**SUPPLIED DATA**
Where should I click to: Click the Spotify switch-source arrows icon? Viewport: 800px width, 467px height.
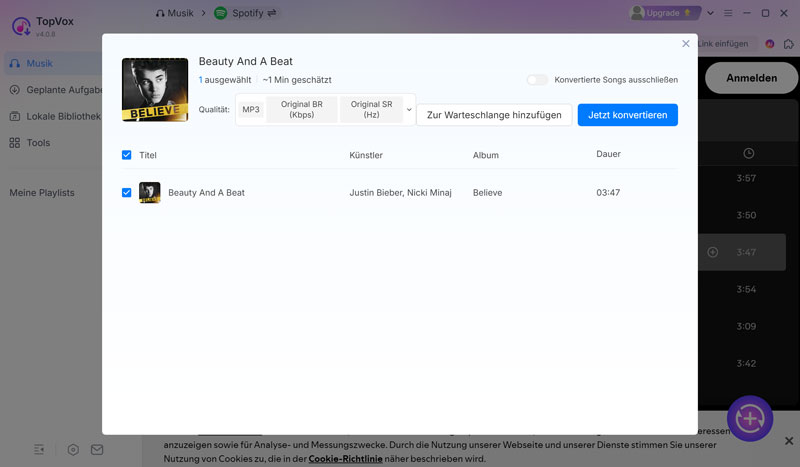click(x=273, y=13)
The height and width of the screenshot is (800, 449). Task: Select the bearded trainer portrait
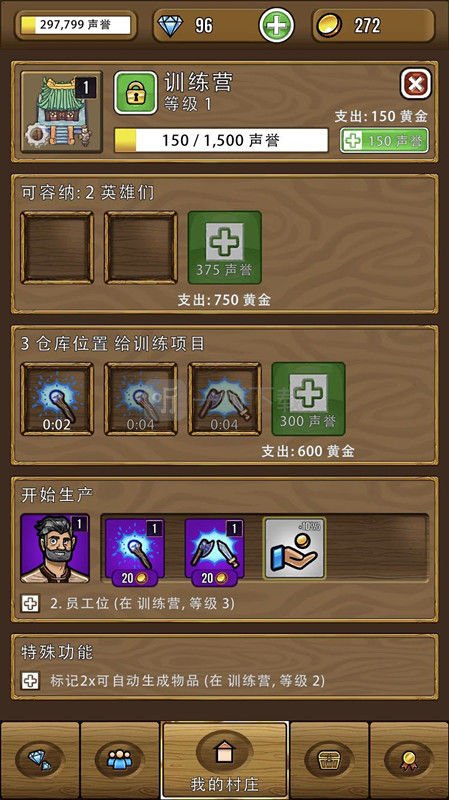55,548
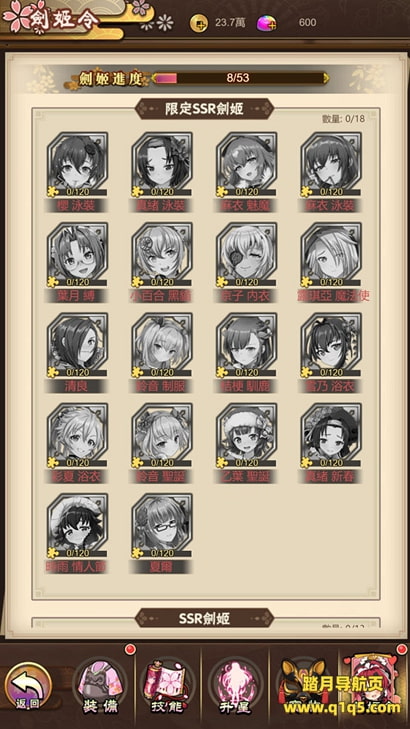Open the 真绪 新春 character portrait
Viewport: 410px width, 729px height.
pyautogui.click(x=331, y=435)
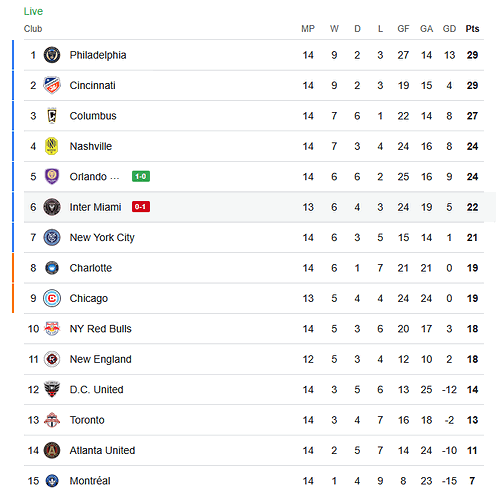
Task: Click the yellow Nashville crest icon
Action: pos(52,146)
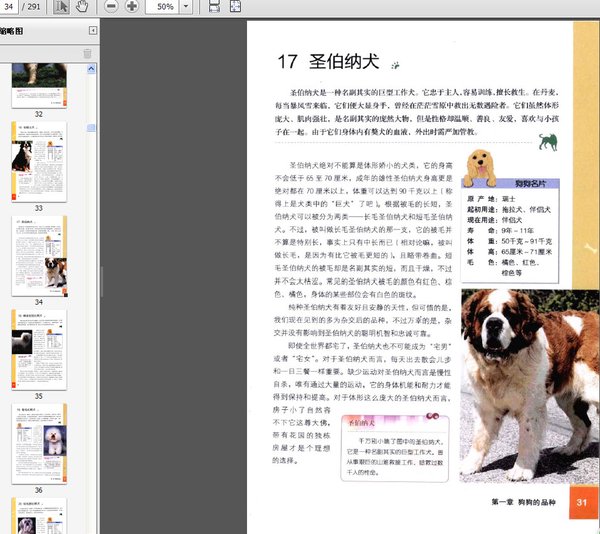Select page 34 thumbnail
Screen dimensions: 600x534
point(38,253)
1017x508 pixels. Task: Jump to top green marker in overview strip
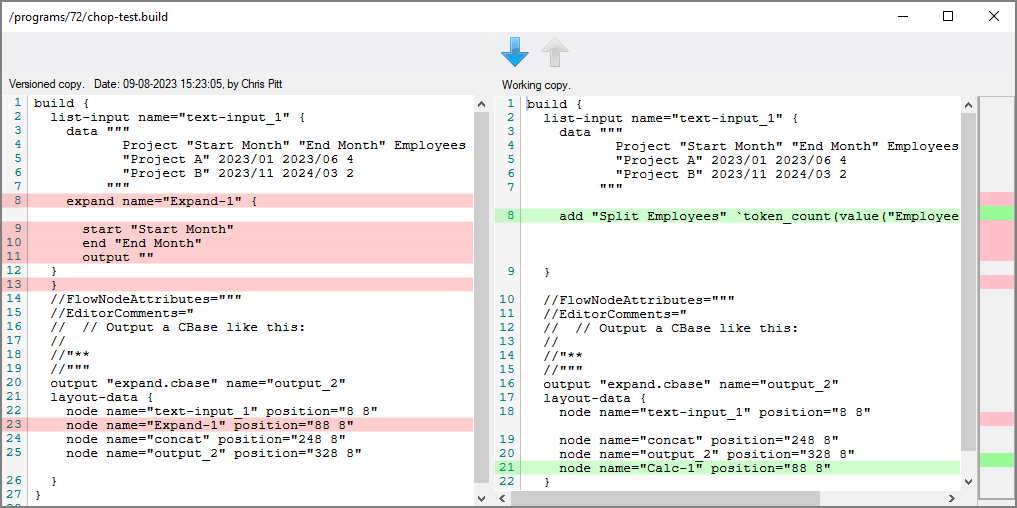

**EXERCISE AIM**
Please copy the data above exactly; the pictures do not belong in the copy.

**REPLY TO THE EXERCISE**
Where should I click to: Click the Spotify switch-source arrows icon? Viewport: 800px width, 467px height.
click(x=273, y=13)
The height and width of the screenshot is (800, 449). Task: Select the bearded trainer portrait
55,548
Open the 真绪 新春 character portrait
Viewport: 410px width, 729px height.
pyautogui.click(x=331, y=435)
Task: Click the yellow Nashville crest icon
Action: pos(52,146)
Select page 34 thumbnail
Screen dimensions: 600x534
point(38,253)
1017x508 pixels. Task: Jump to top green marker in overview strip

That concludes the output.